I have just today seen that the Planning Bill currently in the Northern Ireland Assembly contains a clause which restricts JR of planning decisions. If passed into law, challenges will only be possible on the ground of breach of European Union Law or human rights law. So a planning decision taken in breach of any other law will apparently stand. This is astonishing and it is surprising that it has received so little publicity. It means that notice and consultation requirements, the rules for a fair hearing, rules against bias, rules requiring the decision maker not to take into account irrelevant matters and to take into account everything which is relevant, will be unenforceable. Of course some of those may overlap with human rights and some aspects of European Union law, but I rather doubt that the proponents are hoping they have encapsulated all of them in the new limited grounds of challenge.
If this clause passes into law, it will remove the right to hold Government to account for planning matters in Northern Ireland, except on human rights and EU grounds. It threatens to neuter planning law. This is similar to the ouster provisions we saw in the post-war period and which were subject to critical court judgments. They culminated in the historic 1968 judgment of the House of Lords in Anisminic v. Foreign Compensation Commission where their Lordships allowed a challenge despite an ouster clause which said that no decision of the FCC should be called into question in any court of law. They did this by the simple expedient of declaring that a decision which had not been taken in accordance with the legal requirements was not a decision at all; it was void. But it would be unfortunate to have to rely on the Anisminic approach, especially as the clause does allow for limited challenge.
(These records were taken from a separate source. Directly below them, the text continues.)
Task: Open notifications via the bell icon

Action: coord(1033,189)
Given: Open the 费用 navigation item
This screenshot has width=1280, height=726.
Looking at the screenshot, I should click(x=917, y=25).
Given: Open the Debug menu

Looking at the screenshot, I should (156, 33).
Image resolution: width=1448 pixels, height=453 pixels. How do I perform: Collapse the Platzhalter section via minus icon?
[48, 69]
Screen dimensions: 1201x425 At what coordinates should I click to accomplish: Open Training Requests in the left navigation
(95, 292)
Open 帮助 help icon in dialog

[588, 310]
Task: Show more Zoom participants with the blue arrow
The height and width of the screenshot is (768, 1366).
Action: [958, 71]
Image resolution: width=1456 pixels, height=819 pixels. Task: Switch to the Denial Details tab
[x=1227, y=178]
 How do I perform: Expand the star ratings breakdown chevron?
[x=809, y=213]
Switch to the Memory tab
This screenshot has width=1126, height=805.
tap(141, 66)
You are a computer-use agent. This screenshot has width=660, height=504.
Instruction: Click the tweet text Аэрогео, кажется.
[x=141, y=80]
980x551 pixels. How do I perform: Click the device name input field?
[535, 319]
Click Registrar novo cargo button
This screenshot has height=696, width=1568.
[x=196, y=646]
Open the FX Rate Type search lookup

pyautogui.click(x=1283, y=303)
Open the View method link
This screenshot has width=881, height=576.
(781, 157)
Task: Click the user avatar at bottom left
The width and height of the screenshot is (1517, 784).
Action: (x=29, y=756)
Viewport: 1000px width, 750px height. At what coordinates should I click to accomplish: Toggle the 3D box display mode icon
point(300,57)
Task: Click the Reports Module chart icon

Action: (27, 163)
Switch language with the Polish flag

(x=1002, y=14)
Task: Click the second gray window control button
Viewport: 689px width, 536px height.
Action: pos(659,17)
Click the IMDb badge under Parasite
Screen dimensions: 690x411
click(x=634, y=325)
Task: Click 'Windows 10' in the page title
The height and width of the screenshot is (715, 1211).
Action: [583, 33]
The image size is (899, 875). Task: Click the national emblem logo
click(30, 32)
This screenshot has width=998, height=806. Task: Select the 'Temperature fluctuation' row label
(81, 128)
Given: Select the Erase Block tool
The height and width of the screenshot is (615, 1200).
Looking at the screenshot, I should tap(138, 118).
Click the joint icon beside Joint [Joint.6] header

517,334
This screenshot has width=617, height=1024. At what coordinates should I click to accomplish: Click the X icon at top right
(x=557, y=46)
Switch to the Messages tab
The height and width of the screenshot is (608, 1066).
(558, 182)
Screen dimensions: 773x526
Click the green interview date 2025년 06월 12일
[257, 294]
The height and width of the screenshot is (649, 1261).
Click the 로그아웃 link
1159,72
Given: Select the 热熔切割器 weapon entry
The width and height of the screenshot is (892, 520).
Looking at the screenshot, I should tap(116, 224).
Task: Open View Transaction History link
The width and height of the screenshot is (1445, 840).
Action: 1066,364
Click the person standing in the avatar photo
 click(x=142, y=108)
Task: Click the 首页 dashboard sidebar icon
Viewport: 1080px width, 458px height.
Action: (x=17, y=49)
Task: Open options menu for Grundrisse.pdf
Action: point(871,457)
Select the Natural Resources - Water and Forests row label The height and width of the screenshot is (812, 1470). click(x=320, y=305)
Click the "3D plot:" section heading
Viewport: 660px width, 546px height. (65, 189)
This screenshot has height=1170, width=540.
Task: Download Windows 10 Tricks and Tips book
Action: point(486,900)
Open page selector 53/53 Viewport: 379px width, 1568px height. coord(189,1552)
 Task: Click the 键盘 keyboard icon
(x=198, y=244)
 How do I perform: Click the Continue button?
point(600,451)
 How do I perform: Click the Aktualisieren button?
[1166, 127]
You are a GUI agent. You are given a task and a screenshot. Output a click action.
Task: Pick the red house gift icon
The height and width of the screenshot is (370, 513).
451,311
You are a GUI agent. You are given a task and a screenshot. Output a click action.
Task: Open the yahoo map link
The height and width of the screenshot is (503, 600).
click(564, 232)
Better to remove it during the legislative process and for Government to accept that it must comply with the law.
I see that the relevant clause is in fact an amendment tabled by the DUP and Sinn Fein (and so wonder if I should tread carefully in voicing this criticism) (see this BBC report) and has been criticised not only by Friends of the Earth (here) but also on 26th September by the weighty Northern Ireland Human Rights Commission in a formal letter to the Northern Ireland Minister for the Environment (here).
The Bill has completed four of its six stages before Royal Assent so swift action is needed to reverse this part of it.